• **ASSIGNMENT**:
Which lines run from the line with "Viewport: 626px width, 328px" to the end of the entries? Write out exactly those, leaving out the pictures.

(Collected data)
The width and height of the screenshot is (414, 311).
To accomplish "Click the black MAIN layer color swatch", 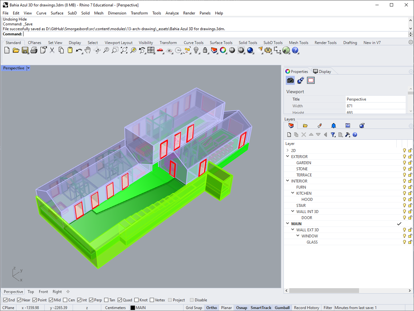I will [133, 308].
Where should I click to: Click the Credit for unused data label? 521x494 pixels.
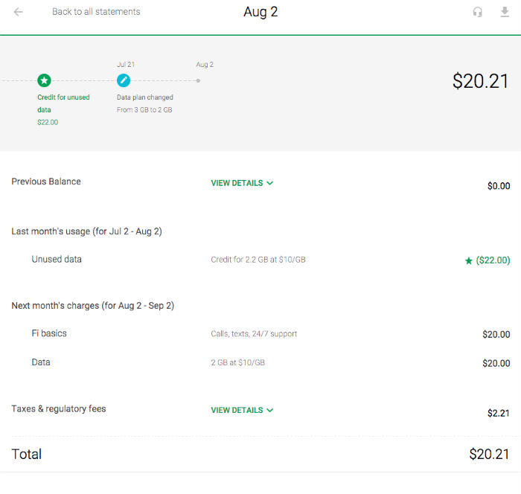pyautogui.click(x=63, y=103)
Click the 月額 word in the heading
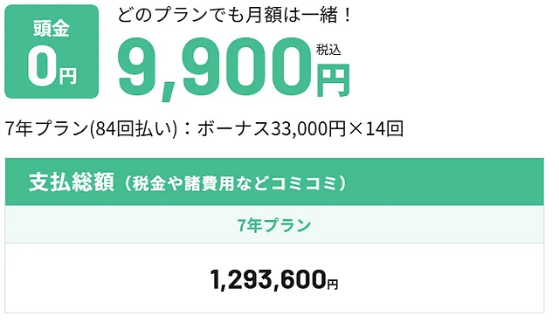 264,16
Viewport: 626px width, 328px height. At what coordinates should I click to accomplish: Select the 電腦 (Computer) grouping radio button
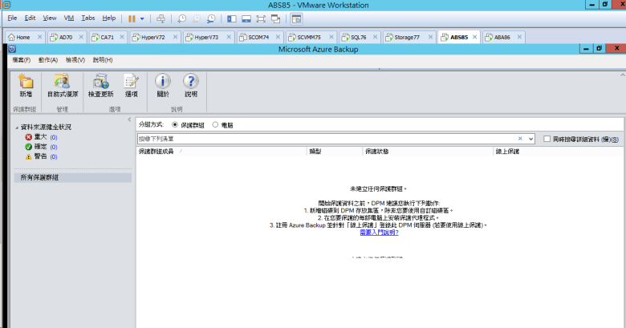pyautogui.click(x=215, y=125)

• **RESPONSE TO THE EXERCISE**:
Viewport: 626px width, 328px height. At what coordinates should I click to accomplish: Select the 電腦 (Computer) grouping radio button
pyautogui.click(x=215, y=125)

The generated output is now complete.